How Paul McCartney Turned Isaac Bashevis Singer Into A Polish Hero

Isaac Bashevis Singer in Stockholm on December 9, 1978. Image by Chuck Fishman/Getty Images
This article originally appeared in the Yiddish Forverts.
116 years after his birth, Isaac Bashevis Singer has found a new champion: Paul McCartney.
Yes, really. When the Polish Parliament passed a resolution honoring the Nobel Prize-winning author on November 21, the anniversary of his birth, it was thanks to the efforts of the former Beatle.
While rehearsing for a recent concert in Krakow, someone pointed out to McCartney that, like him, Singer had been an outspoken vegetarian. McCartney then wrote to Polish MP Paweł Kukiz, himself a rock singer, to ask him to commemorate Singer by establishing November 21 as Isaac Bashevis Singer Day in Poland, where Singer was born in 1902.
In his letter to Kukiz, McCartney wrote that “Singer, like me, used his artistic platform to support animal rights.” (Bashevis once said “I did not become a vegetarian for the sake of my health but for the sake of chickens.”) He also congratulated Poland on the centenary of gaining its independence.
Kukiz, the founder of Kukiz’15 — an anti-establishment right-wing political movement popular among young people — is an animal lover who frequently stresses the power of art to create a more enlightened society.
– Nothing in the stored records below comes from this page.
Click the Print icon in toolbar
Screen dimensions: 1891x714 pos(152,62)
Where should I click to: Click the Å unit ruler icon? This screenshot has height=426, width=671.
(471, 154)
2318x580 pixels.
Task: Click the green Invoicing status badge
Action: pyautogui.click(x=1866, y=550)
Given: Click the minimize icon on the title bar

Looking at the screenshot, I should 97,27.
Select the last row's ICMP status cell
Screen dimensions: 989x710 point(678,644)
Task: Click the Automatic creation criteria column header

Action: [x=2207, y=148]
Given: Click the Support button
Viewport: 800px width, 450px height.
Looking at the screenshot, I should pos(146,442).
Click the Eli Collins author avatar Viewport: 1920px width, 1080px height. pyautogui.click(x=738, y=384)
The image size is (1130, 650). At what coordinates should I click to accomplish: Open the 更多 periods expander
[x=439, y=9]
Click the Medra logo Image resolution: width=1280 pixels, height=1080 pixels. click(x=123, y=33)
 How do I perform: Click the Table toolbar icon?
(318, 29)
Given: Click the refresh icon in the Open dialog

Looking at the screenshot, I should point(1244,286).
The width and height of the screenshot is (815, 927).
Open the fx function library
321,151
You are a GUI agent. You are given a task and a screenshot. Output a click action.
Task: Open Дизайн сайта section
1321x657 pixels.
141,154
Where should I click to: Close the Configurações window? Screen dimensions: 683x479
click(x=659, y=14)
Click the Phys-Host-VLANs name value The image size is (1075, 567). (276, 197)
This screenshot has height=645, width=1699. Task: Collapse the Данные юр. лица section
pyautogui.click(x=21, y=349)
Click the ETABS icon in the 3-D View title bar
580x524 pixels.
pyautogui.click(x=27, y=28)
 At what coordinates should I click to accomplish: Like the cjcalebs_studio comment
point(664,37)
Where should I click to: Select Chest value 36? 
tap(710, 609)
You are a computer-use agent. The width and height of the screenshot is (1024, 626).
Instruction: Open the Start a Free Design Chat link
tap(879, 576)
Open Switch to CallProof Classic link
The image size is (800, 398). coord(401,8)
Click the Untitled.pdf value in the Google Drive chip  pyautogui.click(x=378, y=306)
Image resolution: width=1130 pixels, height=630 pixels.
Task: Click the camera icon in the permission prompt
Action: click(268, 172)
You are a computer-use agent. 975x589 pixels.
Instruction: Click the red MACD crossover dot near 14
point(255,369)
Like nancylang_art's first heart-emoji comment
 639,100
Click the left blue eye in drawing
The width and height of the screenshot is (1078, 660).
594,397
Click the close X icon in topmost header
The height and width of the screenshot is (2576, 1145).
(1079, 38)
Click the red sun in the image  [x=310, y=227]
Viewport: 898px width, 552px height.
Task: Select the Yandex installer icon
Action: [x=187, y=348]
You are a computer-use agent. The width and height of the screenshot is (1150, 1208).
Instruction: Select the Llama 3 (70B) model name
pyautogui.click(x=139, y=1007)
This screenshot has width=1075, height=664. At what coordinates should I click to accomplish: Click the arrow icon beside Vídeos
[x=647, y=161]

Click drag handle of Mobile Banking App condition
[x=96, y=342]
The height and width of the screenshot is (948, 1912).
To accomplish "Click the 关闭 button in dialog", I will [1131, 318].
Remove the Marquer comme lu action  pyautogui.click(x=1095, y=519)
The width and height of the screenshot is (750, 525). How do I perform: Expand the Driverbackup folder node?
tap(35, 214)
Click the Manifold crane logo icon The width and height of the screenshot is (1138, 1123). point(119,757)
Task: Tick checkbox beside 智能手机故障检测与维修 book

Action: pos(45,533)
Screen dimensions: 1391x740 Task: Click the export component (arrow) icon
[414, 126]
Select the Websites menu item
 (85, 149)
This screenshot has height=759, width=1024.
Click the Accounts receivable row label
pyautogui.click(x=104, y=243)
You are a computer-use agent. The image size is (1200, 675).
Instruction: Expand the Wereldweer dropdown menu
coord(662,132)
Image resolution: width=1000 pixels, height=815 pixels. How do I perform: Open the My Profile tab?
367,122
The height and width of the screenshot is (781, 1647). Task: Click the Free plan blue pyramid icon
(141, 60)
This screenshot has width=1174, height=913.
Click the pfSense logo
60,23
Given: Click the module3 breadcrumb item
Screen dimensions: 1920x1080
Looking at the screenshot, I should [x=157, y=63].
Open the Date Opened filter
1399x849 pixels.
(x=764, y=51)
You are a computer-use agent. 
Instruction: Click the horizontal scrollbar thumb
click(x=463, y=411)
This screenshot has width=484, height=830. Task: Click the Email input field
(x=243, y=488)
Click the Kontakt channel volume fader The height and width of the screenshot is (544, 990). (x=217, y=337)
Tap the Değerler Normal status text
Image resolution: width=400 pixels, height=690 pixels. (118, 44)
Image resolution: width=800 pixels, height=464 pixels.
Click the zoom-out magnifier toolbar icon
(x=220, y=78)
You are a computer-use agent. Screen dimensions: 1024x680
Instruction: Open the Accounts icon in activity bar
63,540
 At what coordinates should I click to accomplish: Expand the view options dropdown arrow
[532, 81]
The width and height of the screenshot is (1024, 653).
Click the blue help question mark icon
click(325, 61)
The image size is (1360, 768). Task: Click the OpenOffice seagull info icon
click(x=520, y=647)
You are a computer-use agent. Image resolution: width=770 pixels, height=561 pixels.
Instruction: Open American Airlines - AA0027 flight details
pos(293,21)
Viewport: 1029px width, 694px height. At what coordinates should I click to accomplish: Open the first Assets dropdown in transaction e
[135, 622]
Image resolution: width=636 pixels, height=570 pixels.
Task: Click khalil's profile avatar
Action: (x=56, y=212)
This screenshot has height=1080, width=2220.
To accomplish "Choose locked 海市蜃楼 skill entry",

McCartney’s plea was clearly moving; when Kukiz introduced a bill to pass a resolution honoring Singer on his birthday, he noted that 2018 is also the 40th anniversary of the great Yiddish writer’s winning the Nobel Prize for literature.
The resolution emphasizes that Singer’s writings are a key component of Poland’s national heritage, citing the Swedish Academy’s 1978 jury statement praising Singer for “his impassioned narrative art which, with roots in a Polish-Jewish cultural tradition, brings universal human conditions to life.”
In other words: Maybe they’re amazed.